News

On Trans Awareness: Employment Discrimination

December 8, 2021

In a world that prioritizes cis comfort, it’s hard to find a work environment that will treat a trans person with respect. You are constantly faced with a customer base that will scream at, belittle, and act violently toward you, and the people you work with will often not defend you and may even continue the abuse you experience. They’ll misgender you, use your deadname and the incorrect pronouns. They’ll mock you, “Well I identify as an Attack Helicopter,” or outright deny, “Pronouns are a liberal myth, you’re just confused.” They won’t accommodate for any of your needs. The uniforms are gendered, and you’re forced into an attire that doesn’t match you. Gender-neutral facilities are a rarity, and you have to choose which restroom will be less hostile. Pronouns are not used in introductions nor presented on the tags worn, further stigmatizing their existence. We ask, and we ask, but our voices don’t mean much to the cis management (because trans people are almost always denied promotions to positions of power due to gender discrimination from their supervisors) who continuously cater to their mostly cis customer base.

But that’s even assuming you get hired in the first place.

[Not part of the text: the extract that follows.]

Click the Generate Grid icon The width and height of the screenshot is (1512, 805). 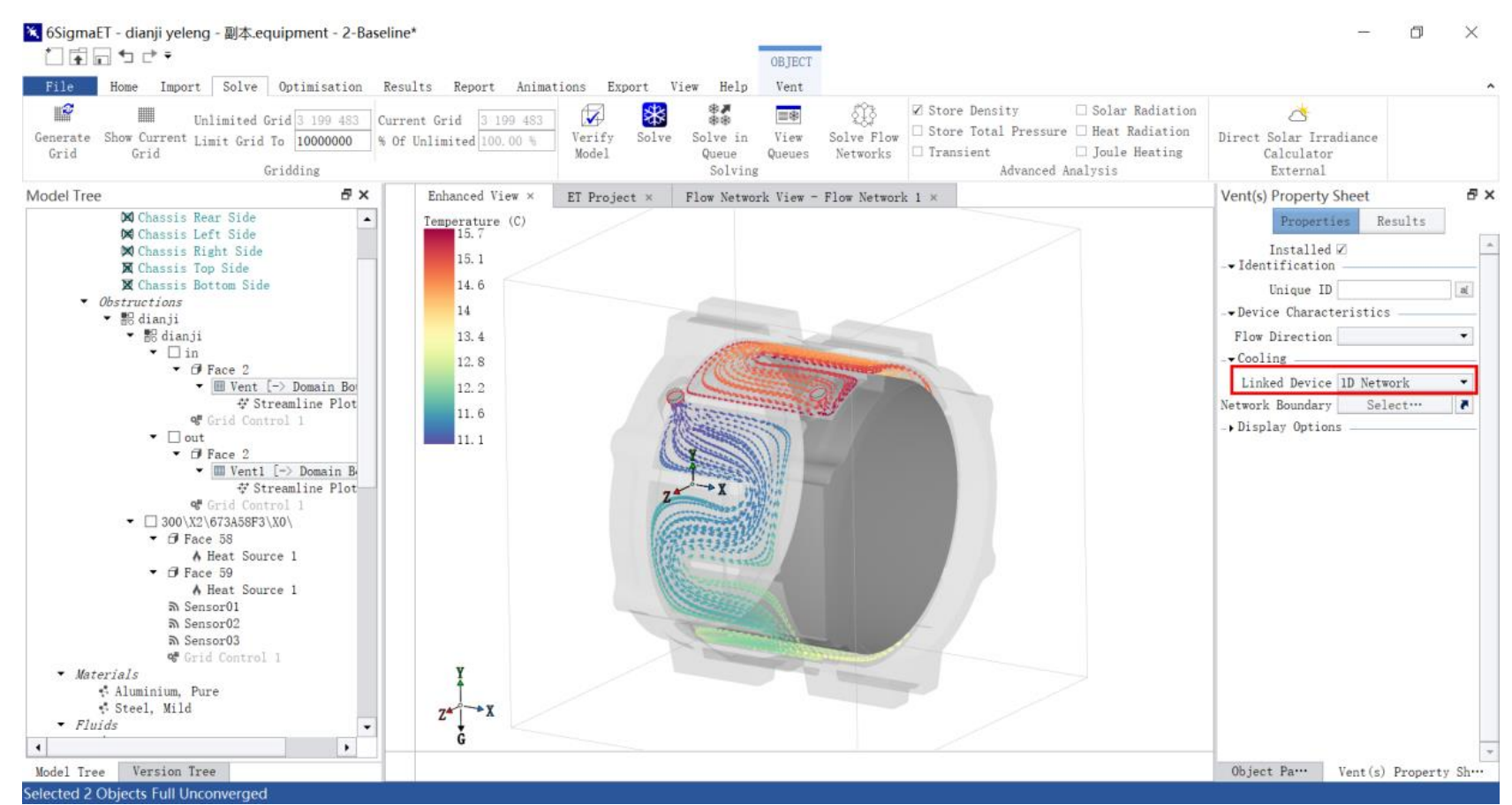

The struggles start with just applying for a position. They ask for your gender, but often don’t include options outside the binary (male, female) forcing non-binary people to choose between intense dysphoria or a label that mismatches your presentation, putting your safety at risk. They ask for your legal name, but not your preferred name (and why don’t they, plenty of people use nicknames or pen-names, why not include the line) and if you haven’t changed your name (most likely due to finances because, you know, you don’t have a job) then you’re forced to use a name that doesn’t represent you. This especially affects you later when you get the interview. They see you, hear you; a person who “dresses strangely” or who “has a weird voice”. They meet you and realize that you don’t match the name given, and they think you’ve lied to them and they toss your application out the window without another thought, because why would they want to challenge their own assumptions. And so, you move on to the next place, and the next, and the next. You get rejected, over and over again, and always for the same reasons. Because you’re Trans, and “Trans isn’t normal.”